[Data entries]
• • • •
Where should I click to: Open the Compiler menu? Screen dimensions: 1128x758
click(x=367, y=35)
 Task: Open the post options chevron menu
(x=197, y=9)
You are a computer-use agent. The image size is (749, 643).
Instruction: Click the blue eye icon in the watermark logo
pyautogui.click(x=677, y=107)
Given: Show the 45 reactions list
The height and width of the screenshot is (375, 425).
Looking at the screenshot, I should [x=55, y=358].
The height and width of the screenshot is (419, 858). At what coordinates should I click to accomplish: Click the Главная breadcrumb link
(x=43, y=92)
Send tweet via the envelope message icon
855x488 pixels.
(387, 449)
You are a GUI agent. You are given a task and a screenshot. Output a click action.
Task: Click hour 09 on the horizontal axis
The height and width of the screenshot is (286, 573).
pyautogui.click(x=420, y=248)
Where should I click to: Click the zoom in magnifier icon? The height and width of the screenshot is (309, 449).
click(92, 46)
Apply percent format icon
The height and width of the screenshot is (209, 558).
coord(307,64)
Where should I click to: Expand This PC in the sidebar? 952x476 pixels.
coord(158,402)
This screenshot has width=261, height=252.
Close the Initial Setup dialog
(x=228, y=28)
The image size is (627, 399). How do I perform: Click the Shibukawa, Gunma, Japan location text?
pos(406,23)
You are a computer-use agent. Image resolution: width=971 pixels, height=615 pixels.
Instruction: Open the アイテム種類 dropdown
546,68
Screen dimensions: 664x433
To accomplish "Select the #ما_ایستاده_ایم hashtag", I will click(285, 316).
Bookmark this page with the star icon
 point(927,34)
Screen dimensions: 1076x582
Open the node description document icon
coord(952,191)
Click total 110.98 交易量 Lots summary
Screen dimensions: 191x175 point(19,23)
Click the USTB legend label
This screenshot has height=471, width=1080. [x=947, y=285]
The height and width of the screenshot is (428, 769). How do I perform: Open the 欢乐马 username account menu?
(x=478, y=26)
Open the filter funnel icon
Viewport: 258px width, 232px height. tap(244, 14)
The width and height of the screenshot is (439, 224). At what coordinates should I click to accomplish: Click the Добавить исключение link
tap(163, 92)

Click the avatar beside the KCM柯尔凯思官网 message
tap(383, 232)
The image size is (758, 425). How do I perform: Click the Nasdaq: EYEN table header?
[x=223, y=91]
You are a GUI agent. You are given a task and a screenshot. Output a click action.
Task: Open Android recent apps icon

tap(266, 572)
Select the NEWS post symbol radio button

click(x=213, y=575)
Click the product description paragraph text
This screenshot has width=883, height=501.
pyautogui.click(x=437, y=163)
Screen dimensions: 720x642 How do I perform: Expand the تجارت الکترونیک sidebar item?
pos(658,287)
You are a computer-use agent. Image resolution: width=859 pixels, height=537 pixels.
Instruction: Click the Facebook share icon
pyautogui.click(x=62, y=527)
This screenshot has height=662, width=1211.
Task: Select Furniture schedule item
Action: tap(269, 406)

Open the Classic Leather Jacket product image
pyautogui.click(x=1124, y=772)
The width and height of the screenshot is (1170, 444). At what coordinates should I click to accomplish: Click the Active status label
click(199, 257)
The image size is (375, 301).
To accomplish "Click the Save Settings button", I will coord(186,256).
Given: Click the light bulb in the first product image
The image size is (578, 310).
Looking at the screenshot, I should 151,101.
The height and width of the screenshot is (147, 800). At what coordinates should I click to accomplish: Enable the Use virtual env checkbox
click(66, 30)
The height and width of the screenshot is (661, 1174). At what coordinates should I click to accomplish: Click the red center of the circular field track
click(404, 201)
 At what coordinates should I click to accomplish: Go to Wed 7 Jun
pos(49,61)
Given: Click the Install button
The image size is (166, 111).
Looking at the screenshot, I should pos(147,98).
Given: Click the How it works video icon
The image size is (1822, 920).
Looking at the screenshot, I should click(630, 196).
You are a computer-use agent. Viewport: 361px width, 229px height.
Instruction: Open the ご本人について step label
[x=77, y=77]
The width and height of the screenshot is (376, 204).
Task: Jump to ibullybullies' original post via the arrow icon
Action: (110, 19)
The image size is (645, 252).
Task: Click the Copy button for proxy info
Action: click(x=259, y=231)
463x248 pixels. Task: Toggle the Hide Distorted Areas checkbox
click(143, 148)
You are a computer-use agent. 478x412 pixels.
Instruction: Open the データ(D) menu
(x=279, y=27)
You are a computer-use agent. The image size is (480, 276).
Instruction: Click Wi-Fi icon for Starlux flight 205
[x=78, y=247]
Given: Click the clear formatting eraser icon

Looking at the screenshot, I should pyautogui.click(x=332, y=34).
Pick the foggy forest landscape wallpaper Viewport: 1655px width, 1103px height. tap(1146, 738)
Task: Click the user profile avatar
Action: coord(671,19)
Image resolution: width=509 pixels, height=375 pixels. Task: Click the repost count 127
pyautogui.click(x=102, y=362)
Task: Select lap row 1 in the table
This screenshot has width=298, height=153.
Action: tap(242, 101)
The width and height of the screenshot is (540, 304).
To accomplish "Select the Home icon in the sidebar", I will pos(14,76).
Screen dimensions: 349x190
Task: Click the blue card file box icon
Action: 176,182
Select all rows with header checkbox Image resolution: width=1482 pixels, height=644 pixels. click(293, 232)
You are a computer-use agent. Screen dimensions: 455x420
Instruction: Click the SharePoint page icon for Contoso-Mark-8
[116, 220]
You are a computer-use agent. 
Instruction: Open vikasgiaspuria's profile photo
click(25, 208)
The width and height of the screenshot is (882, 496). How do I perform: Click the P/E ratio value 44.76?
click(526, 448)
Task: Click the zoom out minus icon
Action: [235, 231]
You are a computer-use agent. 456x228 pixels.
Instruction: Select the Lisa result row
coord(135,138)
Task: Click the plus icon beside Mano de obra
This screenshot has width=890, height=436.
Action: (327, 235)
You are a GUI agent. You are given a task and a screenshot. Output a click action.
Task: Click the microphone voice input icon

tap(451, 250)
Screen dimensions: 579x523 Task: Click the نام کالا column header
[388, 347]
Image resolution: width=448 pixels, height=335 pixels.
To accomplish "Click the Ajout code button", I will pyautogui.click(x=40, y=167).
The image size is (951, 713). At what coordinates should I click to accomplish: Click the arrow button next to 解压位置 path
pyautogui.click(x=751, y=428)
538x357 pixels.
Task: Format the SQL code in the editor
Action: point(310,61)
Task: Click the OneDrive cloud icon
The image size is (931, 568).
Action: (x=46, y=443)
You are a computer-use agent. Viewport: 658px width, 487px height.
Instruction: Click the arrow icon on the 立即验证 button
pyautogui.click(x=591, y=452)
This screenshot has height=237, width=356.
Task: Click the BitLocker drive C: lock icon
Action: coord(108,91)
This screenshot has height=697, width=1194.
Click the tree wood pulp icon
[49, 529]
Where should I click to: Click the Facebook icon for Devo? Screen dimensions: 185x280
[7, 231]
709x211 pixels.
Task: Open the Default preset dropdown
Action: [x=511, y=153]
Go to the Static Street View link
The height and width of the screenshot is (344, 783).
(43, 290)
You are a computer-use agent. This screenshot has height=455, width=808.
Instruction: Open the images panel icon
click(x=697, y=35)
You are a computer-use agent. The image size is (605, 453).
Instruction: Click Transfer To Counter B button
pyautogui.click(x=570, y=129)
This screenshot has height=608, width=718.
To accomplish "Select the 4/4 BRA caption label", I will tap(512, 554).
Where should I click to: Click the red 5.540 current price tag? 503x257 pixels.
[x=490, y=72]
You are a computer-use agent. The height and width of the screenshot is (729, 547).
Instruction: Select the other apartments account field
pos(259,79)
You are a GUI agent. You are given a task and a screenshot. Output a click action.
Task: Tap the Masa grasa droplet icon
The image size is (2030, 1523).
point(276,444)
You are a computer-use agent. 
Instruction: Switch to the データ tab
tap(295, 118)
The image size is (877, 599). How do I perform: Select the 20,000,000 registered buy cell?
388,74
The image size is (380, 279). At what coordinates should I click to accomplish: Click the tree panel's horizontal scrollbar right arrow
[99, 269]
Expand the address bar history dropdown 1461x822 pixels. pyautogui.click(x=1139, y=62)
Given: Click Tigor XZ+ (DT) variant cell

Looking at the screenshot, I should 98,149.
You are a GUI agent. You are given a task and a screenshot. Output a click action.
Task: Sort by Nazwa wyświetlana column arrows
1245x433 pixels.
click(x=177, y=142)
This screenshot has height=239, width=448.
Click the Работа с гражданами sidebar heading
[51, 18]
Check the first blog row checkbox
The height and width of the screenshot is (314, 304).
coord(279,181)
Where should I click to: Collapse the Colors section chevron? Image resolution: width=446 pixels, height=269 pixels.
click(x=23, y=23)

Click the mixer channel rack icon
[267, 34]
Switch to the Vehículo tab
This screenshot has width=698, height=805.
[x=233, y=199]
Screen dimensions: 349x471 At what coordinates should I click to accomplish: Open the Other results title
• • • •
*Your task*
Within the data above, the lines from the one with "You are a computer-use agent. Viewport: 658px" to the one with "This screenshot has height=239, width=448." must be repeated exactly; no other line belongs in the answer.

*Output of the exercise*
You are a computer-use agent. Viewport: 658px width, 487px height.
Instruction: Click the arrow icon on the 立即验证 button
pyautogui.click(x=591, y=452)
This screenshot has height=237, width=356.
Task: Click the BitLocker drive C: lock icon
Action: coord(108,91)
This screenshot has height=697, width=1194.
Click the tree wood pulp icon
[49, 529]
Where should I click to: Click the Facebook icon for Devo? Screen dimensions: 185x280
[7, 231]
709x211 pixels.
Task: Open the Default preset dropdown
Action: [x=511, y=153]
Go to the Static Street View link
The height and width of the screenshot is (344, 783).
(43, 290)
You are a computer-use agent. This screenshot has height=455, width=808.
Instruction: Open the images panel icon
click(x=697, y=35)
You are a computer-use agent. The image size is (605, 453).
Instruction: Click Transfer To Counter B button
pyautogui.click(x=570, y=129)
This screenshot has height=608, width=718.
To accomplish "Select the 4/4 BRA caption label", I will tap(512, 554).
Where should I click to: Click the red 5.540 current price tag? 503x257 pixels.
[x=490, y=72]
You are a computer-use agent. The height and width of the screenshot is (729, 547).
Instruction: Select the other apartments account field
pos(259,79)
You are a GUI agent. You are given a task and a screenshot. Output a click action.
Task: Tap the Masa grasa droplet icon
The image size is (2030, 1523).
point(276,444)
You are a computer-use agent. 
Instruction: Switch to the データ tab
tap(295, 118)
The image size is (877, 599). How do I perform: Select the 20,000,000 registered buy cell?
388,74
The image size is (380, 279). At what coordinates should I click to accomplish: Click the tree panel's horizontal scrollbar right arrow
[99, 269]
Expand the address bar history dropdown 1461x822 pixels. pyautogui.click(x=1139, y=62)
Given: Click Tigor XZ+ (DT) variant cell

Looking at the screenshot, I should 98,149.
You are a GUI agent. You are given a task and a screenshot. Output a click action.
Task: Sort by Nazwa wyświetlana column arrows
1245x433 pixels.
click(x=177, y=142)
This screenshot has height=239, width=448.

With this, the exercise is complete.